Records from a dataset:

################

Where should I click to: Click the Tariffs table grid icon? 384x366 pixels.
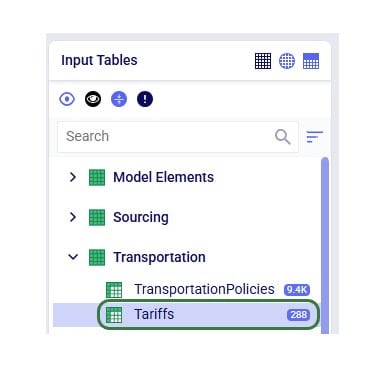114,315
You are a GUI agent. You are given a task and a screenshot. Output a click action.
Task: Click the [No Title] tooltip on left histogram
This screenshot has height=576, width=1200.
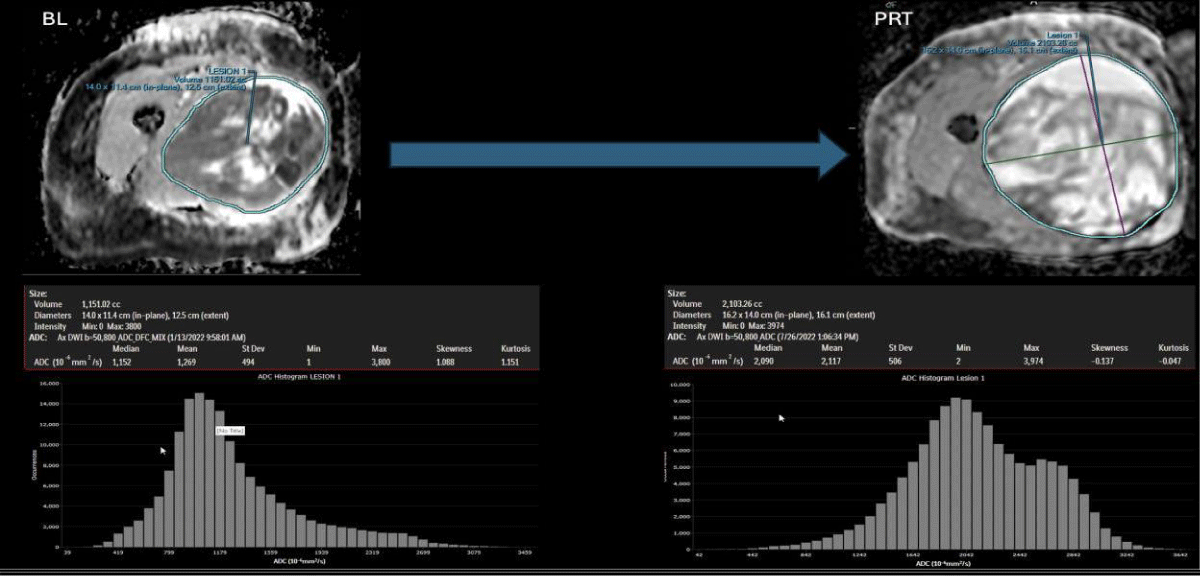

################

WHAT THE TASK ASKS: When you return the records, keep every word unchanged and drop the pictures.

WRITTEN SOLUTION:
Where should I click to: Click the Tariffs table grid icon? 384x366 pixels.
114,315
You are a GUI agent. You are given a task and a screenshot. Output a click action.
Task: Click the [No Title] tooltip on left histogram
This screenshot has height=576, width=1200.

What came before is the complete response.